They both went to argue, but I cut them off.
“You can argue all you want, but I’ve got a hundred letters from her in my room, each of them telling me something new about her or her life or her history. And she has a hundred from me, telling her the same. Neither of you have that.”
“But neither of us broke her like you did either,” Whip said quietly.
Which was a fair point, though I could have argued that her watching X stab a man to death right in front of her might have been somewhat upsetting. But I didn’t. Because at the end of the day, no matter what I felt for the two men standing in front of me, the one thing we did have in common was her.
And for now, at least, maybe we needed to work together. “Let me watch over her today.”
X glanced at me, wariness in his expression. “She’s not going to be happy to see you.”
“I know. And that’s all the more reason why it needs to be me today. You two can hate me all you want, but I know you don’t want her hurting. And she is right now, because she thinks she’s not good enough for me. I’m the only one who can fix that.”
X huffed. “Fine. You get twenty-four hours. But then I’m cutting in.”
I nodded. “Fair enough.”
X’s ADHD kicked back in. He curved his wrist a few times, almost like he was going to throw a dart at a board.
“Your knife pose is really coming along nicely,” I said sarcastically.
He brought his hands together and bowed his head. “Namastab.”
27
VIOLET
Levi was sitting on a motorcycle outside my apartment when I finally made it downstairs in a rush to get to my first job of the day, which I was very definitely going to be late for. But at the sight of him, I stopped dead in front of my building, then spun on my heel, ready to go right back inside so I didn’t have to deal with the man I’d spent the last year fooling myself into thinking I could have a future with.
“Vi.”
I hated that he knew me well enough to shorten my name. Hated his voice was like pure catnip to my system. He was all deep-toned gravel, probably from smoking too much, which would kill him in the long run, but in the short run, it was sexy.
Goddammit.
“What do you want, Levi? I need to get to work.”
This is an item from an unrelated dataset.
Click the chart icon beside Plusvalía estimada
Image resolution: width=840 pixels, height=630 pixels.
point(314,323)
“I know. I’ll give you a ride.”
I spun around. “On the back of your bike?”
He nodded, holding out a helmet to me.
I shook my head at it. “I’ve never been on a bike in my life.”
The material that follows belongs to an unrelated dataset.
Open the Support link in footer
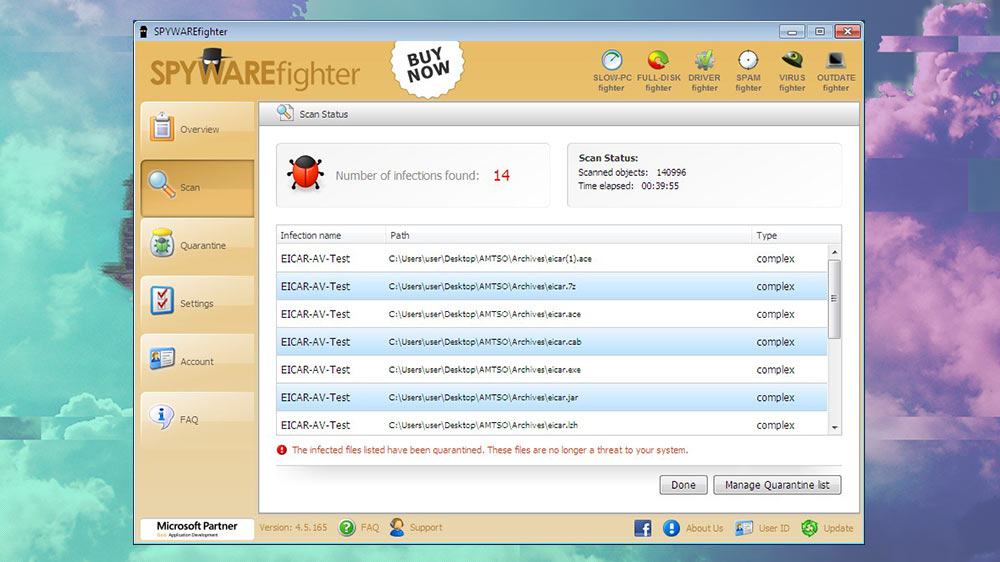Screen dimensions: 1000x562 click(x=416, y=528)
He cocked his head to one side. “You’ve never been on a motorcycle, you mean?”
“No, I mean I’ve literally never been on a bike. Of any sort. Either with or without an engine.” A long-ago memory of Fang trying to teach me to ride a little pink bike flashed through my head, and I adjusted my statement. “At least not one without training wheels.”
He blinked at me. “How is that even possible?”
I glared at him, irritated by his tone, by the fact I was late, by him even being here. “Oh, I don’t know, Levi. Maybe because the last time I had a bike I was four years old, but that was also the same year my parents dumped me in foster care, and my foster parents had no time or inclination to teach me how to ride a bike and certainly no money to buy me one, so I just never learned. So sue me.”
These were all things he knew because I’d poured my stupid, too-trusting heart out to him over the past year, only to have him throw it back in my face.
He caught my arm. “Hey. I’m sorry. I didn’t think.”
That was the least of the things he needed to be sorry for. But my pride wouldn’t say that. “I’m late for work. I don’t have time for this.”